The invention of the voltaic pile – the first primitive battery – at the dawn of the 19th century enabled scientists to conduct experiments that were never possible before possible. Just six weeks after Alessandro Volta demonstrated the pile to the Royal Society of London, English scientists William Nicholson and Anthony Carlisle copied his design to make a voltaic pile of their own. By experimenting with the apparatus, they became the first men to separate water into its component elements —hydrogen and oxygen. Shortly thereafter, English chemist Humphry Davy used a similar process to separate a number of other compounds into their basic components. The process first invented by Nicholson and Carlisle and then perfected by Davy is known as electrolysis, and involves the use of an electric current to cause a chemical reaction.
To perform electrolysis, Davy used a special trough such as the one illustrated here. In it he placed a liquid and a pair of electrodes connected to a voltaic pile. One electrode, called the cathode, carried a negative charge (a surplus of electrons); the other, termed the anode, had a positive charge (a deficit of electrons). Liquids (as well as gases and solids) that are electrolytes are made up of ions (charged atoms), and can therefore conduct an electric current by passing electrons from one ion to another. Whenever Davy applied a voltage to an electrolyte in his trough, chemical reactions occurred at the immersed electrodes. Each electrode attracted oppositely charged ions. Ions coming into contact with the cathode tended to gain electrons, those that touched the anode tended to lose electrons. As a result, different elements or compounds became isolated around the opposing electrodes.

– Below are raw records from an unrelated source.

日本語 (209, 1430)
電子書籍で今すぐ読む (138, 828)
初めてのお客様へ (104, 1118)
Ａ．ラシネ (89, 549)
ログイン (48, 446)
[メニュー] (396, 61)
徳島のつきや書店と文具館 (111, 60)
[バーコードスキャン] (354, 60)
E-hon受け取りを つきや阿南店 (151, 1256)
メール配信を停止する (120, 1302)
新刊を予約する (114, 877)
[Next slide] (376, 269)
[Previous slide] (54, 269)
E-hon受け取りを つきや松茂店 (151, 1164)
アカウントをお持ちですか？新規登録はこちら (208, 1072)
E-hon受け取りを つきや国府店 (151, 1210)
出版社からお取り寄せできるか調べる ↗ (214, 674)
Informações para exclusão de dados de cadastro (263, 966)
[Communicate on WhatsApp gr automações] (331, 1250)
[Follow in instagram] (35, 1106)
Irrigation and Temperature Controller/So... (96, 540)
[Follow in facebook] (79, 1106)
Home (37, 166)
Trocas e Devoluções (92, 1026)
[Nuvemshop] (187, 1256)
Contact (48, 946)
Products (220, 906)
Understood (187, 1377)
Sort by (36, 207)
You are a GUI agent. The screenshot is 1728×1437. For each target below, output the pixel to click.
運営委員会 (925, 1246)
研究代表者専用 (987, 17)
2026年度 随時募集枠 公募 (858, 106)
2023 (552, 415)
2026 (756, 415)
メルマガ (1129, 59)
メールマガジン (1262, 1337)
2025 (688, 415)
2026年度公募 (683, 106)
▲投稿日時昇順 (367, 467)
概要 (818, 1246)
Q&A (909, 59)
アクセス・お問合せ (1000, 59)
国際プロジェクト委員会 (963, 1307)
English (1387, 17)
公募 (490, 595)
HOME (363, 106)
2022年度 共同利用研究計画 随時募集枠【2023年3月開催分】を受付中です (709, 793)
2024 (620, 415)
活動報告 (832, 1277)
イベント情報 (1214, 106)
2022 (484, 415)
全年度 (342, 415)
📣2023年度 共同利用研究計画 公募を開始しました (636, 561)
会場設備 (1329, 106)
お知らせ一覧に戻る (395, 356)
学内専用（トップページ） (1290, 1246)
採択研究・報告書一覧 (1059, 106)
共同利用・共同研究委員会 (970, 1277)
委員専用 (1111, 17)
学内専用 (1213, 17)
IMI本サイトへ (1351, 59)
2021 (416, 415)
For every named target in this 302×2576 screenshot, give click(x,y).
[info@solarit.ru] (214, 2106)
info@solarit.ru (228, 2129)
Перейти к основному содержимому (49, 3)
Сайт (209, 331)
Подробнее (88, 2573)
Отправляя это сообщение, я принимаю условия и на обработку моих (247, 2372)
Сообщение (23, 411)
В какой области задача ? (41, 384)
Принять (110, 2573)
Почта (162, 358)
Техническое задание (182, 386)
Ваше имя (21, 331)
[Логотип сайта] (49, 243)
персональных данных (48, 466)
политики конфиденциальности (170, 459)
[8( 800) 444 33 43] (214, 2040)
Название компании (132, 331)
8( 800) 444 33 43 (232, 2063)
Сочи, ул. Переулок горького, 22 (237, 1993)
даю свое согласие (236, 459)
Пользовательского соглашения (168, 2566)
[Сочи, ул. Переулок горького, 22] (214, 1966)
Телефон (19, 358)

Through electrolysis, Davy became the first to isolate potassium, sodium, calcium, magnesium and other elements from liquid compounds. Perhaps even more importantly, Davy changed the very definition of what an acid was by discovering that hydrogen and chlorine are the only elements in hydrochloric acid (known at the time as muriatic acid). Before Davy’s discovery, most scientists believed Antoine-Laurent Lavoisier’s theory that oxygen was an essential part of all acids.